**TASK TO COMPLETE**
Please copy, word for word, the line that contains "You are a computer-use" and every line after it through the end of the records, and nothing more.

**MATERIAL FOR THIS TASK**
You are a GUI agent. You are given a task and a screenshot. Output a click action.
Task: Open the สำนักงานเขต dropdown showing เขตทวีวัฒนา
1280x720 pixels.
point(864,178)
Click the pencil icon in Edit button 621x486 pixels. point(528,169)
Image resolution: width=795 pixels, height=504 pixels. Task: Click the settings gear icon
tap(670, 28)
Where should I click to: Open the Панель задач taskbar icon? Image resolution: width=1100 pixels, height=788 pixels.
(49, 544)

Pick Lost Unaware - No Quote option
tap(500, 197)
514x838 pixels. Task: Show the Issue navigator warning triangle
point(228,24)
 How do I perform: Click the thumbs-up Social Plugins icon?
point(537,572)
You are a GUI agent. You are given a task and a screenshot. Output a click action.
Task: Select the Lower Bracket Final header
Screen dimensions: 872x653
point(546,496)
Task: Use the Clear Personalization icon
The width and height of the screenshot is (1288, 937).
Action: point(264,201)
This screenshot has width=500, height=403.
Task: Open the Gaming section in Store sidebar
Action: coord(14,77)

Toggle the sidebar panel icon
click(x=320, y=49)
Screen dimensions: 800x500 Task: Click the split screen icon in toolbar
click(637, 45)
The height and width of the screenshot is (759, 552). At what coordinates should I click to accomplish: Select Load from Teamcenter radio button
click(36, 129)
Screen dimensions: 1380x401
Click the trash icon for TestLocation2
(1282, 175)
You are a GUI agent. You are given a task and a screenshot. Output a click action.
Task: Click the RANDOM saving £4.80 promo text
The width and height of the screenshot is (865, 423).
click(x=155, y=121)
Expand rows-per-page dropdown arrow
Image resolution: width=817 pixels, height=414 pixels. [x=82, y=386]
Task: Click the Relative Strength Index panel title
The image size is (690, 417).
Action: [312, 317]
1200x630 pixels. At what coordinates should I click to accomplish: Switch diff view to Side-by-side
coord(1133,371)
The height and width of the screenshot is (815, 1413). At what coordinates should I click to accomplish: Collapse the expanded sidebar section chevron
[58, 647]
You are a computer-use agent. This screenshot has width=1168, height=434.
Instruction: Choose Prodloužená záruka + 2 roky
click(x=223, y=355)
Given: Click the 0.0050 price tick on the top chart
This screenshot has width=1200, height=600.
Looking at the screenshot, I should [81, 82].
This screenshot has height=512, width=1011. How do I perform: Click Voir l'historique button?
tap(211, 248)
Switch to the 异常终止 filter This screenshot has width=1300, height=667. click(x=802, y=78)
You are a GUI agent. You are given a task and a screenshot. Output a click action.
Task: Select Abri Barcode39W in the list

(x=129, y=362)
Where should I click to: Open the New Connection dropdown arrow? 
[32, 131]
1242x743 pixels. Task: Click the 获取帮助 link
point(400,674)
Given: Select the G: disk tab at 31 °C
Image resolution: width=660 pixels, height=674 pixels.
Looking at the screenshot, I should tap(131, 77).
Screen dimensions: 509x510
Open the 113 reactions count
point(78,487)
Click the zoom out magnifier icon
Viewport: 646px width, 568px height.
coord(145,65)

**WORKED SOLUTION**
You are a computer-use agent. This screenshot has width=1168, height=434.
Instruction: Choose Prodloužená záruka + 2 roky
click(x=223, y=355)
Given: Click the 0.0050 price tick on the top chart
This screenshot has width=1200, height=600.
Looking at the screenshot, I should [81, 82].
This screenshot has height=512, width=1011. How do I perform: Click Voir l'historique button?
tap(211, 248)
Switch to the 异常终止 filter This screenshot has width=1300, height=667. click(x=802, y=78)
You are a GUI agent. You are given a task and a screenshot. Output a click action.
Task: Select Abri Barcode39W in the list

(x=129, y=362)
Where should I click to: Open the New Connection dropdown arrow? 
[32, 131]
1242x743 pixels. Task: Click the 获取帮助 link
point(400,674)
Given: Select the G: disk tab at 31 °C
Image resolution: width=660 pixels, height=674 pixels.
Looking at the screenshot, I should tap(131, 77).
Screen dimensions: 509x510
Open the 113 reactions count
point(78,487)
Click the zoom out magnifier icon
Viewport: 646px width, 568px height.
coord(145,65)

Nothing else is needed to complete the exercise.